INPUT DATA ->
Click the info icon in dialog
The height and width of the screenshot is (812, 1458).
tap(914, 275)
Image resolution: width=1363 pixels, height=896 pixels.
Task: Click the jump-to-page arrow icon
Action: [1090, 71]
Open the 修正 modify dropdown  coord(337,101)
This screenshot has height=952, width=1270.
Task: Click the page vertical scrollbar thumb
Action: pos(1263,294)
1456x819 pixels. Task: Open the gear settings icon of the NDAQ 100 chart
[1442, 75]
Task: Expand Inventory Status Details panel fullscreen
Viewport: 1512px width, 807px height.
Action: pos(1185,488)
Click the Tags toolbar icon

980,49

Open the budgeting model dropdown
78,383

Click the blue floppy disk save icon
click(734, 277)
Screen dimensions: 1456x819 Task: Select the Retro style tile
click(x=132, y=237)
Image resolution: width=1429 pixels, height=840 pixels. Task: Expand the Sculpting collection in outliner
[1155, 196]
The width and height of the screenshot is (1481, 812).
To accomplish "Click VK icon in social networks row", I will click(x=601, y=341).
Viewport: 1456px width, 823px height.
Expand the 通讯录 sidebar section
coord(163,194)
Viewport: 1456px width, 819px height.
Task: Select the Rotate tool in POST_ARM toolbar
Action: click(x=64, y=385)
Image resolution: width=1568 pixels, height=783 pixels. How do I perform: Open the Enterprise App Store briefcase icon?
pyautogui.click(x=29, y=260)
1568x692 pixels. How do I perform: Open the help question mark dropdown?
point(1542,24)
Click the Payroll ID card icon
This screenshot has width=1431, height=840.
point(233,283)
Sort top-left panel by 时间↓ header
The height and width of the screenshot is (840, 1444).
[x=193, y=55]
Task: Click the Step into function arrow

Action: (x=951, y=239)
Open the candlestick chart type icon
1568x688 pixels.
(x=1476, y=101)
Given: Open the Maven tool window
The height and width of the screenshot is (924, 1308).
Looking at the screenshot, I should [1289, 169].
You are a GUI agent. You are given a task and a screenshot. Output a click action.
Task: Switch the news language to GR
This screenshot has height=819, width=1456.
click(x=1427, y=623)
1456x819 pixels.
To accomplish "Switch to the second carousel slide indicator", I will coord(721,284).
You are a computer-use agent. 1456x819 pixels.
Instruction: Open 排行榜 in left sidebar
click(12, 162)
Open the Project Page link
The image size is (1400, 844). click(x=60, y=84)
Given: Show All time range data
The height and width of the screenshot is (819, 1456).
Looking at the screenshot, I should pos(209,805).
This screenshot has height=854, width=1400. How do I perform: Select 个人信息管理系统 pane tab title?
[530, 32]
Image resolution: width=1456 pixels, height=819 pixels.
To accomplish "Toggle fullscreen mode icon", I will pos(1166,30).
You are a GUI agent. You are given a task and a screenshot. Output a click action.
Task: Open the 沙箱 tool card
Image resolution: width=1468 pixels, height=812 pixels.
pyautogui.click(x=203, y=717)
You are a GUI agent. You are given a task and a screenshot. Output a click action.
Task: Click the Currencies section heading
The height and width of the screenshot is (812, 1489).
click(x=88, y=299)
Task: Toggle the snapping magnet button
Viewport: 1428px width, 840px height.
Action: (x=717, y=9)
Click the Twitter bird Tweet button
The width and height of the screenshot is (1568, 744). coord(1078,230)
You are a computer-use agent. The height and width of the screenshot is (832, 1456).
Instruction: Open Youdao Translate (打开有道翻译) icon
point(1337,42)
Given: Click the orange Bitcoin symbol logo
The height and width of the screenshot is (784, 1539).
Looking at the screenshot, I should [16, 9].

WHAT IS EXPECTED ->
Where the string "fullscreen" occurs in the data, return the whole line.

SOLUTION ->
Task: Expand Inventory Status Details panel fullscreen
To accomplish "Toggle fullscreen mode icon", I will pos(1166,30).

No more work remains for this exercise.